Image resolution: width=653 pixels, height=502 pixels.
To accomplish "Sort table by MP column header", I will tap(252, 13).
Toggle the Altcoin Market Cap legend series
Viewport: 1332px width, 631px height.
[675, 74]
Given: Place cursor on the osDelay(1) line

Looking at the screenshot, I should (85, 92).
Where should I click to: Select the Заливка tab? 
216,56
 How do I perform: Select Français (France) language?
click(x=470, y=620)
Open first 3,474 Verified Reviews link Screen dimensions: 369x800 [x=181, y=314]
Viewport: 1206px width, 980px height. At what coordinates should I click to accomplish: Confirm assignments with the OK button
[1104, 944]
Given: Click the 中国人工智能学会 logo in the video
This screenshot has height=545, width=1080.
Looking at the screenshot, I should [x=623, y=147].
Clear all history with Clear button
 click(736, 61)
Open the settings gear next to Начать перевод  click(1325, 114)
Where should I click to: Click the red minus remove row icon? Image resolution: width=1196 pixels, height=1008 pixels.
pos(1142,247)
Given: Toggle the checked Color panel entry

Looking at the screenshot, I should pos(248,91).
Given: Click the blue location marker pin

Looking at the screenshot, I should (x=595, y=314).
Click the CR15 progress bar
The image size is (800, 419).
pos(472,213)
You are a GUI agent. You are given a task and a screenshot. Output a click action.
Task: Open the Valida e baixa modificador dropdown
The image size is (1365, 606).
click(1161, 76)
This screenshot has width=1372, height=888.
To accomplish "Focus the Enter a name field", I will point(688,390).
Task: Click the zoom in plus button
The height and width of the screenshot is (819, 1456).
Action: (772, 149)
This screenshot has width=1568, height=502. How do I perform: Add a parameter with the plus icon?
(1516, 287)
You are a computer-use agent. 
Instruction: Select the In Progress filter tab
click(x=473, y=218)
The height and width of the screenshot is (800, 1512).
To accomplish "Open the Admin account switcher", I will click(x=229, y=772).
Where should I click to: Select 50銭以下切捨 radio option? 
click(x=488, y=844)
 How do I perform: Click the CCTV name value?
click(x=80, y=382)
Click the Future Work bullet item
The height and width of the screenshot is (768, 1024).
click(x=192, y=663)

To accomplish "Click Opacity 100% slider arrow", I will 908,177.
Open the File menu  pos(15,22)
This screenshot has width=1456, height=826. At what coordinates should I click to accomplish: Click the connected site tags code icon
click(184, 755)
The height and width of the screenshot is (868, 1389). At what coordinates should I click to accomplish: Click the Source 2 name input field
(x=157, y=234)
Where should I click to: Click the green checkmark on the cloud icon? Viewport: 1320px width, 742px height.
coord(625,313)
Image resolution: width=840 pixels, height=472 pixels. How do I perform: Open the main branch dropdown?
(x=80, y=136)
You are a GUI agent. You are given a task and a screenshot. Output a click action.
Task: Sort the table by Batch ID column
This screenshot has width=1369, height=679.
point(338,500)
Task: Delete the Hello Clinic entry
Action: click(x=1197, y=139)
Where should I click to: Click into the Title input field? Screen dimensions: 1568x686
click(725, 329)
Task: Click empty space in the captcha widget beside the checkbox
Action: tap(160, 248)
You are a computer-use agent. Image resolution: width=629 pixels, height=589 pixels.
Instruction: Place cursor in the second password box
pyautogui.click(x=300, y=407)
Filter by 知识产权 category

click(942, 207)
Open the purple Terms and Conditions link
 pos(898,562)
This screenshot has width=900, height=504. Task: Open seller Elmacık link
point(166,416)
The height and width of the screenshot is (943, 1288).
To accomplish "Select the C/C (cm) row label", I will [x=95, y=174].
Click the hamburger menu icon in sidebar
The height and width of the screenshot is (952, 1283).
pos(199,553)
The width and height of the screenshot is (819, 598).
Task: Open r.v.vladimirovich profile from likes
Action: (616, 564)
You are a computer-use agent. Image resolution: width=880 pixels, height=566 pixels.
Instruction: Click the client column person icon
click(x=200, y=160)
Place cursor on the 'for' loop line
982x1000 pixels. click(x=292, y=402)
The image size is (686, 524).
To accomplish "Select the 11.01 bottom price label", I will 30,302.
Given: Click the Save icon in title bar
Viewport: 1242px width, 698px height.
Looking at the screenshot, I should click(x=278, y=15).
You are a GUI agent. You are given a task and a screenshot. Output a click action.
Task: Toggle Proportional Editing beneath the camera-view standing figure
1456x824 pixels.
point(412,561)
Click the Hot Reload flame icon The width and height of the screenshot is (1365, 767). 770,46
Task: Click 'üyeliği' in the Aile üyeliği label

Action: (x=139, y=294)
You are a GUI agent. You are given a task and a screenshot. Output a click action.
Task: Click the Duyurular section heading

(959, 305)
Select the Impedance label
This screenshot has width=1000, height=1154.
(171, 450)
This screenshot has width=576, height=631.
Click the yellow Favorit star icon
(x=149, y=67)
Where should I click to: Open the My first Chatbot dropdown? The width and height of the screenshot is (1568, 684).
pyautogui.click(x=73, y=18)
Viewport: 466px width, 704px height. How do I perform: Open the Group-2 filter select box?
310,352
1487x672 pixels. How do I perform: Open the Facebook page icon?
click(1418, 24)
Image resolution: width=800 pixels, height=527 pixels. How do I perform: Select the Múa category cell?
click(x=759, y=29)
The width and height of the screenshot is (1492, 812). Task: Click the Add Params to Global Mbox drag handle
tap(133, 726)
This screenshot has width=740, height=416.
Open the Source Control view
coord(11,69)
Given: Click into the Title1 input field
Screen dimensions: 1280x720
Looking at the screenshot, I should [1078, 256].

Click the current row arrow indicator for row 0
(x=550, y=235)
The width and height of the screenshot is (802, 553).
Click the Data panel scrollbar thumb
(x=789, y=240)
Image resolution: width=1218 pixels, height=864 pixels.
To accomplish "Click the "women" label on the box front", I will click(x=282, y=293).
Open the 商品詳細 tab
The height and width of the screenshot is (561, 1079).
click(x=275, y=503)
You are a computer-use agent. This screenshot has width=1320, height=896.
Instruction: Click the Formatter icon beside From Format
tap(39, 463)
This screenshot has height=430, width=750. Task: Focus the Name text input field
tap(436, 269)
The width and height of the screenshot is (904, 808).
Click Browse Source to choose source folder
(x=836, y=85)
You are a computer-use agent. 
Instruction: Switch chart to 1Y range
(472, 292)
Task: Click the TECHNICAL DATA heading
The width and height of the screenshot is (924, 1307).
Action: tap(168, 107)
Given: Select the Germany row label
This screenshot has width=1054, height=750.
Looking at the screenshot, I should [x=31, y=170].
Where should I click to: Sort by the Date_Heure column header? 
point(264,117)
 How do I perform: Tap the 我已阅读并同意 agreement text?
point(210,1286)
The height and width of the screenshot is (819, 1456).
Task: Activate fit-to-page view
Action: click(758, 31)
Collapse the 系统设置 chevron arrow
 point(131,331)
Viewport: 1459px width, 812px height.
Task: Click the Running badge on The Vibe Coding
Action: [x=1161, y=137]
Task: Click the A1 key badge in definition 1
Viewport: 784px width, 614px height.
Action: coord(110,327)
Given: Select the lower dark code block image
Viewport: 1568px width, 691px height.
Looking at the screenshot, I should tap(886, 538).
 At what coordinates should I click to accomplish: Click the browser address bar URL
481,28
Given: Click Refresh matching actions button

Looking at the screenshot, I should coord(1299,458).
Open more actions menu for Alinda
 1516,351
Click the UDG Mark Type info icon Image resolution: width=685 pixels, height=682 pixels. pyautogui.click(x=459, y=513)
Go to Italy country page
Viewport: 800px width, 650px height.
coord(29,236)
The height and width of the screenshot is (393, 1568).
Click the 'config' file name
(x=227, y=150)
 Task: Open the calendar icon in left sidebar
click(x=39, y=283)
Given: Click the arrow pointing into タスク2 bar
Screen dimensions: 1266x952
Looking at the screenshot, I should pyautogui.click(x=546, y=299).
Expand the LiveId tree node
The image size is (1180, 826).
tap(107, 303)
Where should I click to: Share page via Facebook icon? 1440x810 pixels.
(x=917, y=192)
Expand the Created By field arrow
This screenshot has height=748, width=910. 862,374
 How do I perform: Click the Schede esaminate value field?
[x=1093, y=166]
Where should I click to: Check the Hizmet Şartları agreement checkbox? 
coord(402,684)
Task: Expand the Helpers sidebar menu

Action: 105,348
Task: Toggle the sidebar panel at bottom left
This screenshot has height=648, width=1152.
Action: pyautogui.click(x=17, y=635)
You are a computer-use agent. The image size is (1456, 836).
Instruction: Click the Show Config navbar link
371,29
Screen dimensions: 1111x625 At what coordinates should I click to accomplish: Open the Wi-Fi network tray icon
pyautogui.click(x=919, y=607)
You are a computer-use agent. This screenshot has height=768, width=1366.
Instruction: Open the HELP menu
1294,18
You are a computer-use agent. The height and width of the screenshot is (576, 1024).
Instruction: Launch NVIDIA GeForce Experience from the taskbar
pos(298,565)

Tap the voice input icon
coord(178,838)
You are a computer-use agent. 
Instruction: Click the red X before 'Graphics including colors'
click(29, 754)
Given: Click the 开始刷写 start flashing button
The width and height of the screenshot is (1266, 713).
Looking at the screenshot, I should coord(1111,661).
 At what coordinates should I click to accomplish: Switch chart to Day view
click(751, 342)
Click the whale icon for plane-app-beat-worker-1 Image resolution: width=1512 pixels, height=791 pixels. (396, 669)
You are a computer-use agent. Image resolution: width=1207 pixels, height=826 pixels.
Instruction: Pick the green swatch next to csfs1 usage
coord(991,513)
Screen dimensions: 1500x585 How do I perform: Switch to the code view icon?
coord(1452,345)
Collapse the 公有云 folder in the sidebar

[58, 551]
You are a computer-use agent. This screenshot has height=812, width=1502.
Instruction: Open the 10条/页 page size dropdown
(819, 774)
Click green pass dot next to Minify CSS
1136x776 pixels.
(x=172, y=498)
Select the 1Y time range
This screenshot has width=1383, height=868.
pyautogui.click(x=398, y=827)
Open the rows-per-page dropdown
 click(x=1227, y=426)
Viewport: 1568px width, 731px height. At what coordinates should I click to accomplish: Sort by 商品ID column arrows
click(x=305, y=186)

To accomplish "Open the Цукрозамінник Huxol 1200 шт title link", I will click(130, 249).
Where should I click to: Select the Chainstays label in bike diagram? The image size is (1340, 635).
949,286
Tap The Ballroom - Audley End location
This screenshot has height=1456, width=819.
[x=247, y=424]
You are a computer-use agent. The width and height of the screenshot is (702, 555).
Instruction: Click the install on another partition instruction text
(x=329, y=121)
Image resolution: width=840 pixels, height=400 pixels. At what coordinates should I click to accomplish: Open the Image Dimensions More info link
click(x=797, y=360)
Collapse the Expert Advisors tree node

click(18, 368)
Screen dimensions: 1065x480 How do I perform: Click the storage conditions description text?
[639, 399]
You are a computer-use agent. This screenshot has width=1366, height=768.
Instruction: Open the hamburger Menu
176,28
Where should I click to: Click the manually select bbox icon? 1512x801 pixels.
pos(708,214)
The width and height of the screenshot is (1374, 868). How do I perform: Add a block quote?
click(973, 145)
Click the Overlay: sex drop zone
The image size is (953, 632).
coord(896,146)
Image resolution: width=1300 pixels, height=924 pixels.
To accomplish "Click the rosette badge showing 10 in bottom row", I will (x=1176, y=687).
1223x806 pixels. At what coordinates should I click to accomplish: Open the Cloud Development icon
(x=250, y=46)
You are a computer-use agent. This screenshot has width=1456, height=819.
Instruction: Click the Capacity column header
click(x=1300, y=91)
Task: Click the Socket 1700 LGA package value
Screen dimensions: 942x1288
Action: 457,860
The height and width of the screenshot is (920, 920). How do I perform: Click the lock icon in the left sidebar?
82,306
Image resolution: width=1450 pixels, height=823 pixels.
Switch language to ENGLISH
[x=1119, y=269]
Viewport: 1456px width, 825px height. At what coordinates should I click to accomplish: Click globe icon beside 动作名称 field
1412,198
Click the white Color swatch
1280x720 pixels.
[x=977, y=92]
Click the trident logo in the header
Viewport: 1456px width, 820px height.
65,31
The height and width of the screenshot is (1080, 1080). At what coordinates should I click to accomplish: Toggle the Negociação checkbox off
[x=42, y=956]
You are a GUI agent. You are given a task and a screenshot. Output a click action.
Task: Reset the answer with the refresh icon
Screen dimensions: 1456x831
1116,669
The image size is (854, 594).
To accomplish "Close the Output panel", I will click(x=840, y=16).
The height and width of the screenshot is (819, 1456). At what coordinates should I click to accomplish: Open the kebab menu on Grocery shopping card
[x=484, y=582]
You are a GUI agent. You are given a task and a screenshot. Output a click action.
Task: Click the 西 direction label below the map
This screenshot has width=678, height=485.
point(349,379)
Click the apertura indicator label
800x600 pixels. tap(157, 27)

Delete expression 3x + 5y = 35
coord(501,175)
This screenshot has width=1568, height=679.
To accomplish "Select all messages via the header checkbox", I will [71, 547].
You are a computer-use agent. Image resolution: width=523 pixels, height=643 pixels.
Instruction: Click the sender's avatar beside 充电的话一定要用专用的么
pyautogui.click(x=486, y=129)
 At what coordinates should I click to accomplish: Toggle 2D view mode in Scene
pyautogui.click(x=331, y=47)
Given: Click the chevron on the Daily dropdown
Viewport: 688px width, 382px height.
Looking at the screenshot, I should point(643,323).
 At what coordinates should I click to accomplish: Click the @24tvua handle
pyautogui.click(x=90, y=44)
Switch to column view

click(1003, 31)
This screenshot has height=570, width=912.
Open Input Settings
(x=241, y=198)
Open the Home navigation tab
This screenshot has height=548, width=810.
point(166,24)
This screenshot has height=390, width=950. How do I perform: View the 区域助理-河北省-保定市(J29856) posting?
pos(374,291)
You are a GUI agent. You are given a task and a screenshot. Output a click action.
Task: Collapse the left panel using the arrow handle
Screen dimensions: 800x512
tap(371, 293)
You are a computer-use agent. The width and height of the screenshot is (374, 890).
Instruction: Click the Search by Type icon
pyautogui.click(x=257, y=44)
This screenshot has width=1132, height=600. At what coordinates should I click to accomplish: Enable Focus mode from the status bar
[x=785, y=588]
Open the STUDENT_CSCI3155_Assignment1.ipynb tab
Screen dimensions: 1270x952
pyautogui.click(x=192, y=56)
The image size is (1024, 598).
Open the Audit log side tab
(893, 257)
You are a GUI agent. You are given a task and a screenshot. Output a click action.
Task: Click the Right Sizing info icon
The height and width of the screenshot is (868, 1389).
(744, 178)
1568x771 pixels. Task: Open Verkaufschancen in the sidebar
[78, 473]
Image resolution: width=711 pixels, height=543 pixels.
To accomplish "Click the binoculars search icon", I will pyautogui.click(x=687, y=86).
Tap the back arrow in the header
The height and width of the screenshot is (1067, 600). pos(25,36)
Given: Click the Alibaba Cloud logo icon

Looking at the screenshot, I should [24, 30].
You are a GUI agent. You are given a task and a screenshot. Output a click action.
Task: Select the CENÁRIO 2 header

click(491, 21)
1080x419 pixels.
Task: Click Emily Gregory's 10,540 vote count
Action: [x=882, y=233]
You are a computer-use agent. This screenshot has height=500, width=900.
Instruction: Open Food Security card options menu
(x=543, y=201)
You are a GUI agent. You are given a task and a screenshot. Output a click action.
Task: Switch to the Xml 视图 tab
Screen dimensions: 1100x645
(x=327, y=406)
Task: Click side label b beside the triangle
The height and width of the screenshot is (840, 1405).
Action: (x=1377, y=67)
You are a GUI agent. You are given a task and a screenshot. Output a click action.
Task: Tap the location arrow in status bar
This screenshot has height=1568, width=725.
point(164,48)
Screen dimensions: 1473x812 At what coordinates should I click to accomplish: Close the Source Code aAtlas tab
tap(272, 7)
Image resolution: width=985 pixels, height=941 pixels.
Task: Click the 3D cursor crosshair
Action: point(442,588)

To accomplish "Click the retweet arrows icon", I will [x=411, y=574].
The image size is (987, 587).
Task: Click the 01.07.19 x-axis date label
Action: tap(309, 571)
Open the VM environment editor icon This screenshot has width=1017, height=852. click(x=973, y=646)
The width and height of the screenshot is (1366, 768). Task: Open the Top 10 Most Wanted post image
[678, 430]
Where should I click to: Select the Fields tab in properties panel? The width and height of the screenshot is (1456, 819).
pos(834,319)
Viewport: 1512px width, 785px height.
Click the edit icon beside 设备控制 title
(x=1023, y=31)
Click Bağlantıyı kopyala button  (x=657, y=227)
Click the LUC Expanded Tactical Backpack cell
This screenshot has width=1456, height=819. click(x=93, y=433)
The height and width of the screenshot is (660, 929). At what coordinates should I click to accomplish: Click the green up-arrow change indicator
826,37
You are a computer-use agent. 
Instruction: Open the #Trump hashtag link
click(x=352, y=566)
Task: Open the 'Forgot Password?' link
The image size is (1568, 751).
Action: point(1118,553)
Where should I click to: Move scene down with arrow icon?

----

Description of the task. Rewrite the stretch from the start of the records through the line that contains "Looking at the screenshot, I should (x=595, y=314).", changing "Given" to "Goal" and keeping everything else the same.

Reply.
Image resolution: width=653 pixels, height=502 pixels.
To accomplish "Sort table by MP column header", I will tap(252, 13).
Toggle the Altcoin Market Cap legend series
Viewport: 1332px width, 631px height.
[675, 74]
Goal: Place cursor on the osDelay(1) line

Looking at the screenshot, I should (85, 92).
Where should I click to: Select the Заливка tab? 
216,56
 How do I perform: Select Français (France) language?
click(x=470, y=620)
Open first 3,474 Verified Reviews link Screen dimensions: 369x800 [x=181, y=314]
Viewport: 1206px width, 980px height. At what coordinates should I click to accomplish: Confirm assignments with the OK button
[1104, 944]
Goal: Click the 中国人工智能学会 logo in the video
This screenshot has height=545, width=1080.
Looking at the screenshot, I should [x=623, y=147].
Clear all history with Clear button
 click(736, 61)
Open the settings gear next to Начать перевод  click(1325, 114)
Where should I click to: Click the red minus remove row icon? Image resolution: width=1196 pixels, height=1008 pixels.
pos(1142,247)
Goal: Toggle the checked Color panel entry

Looking at the screenshot, I should pos(248,91).
Goal: Click the blue location marker pin

Looking at the screenshot, I should (x=595, y=314).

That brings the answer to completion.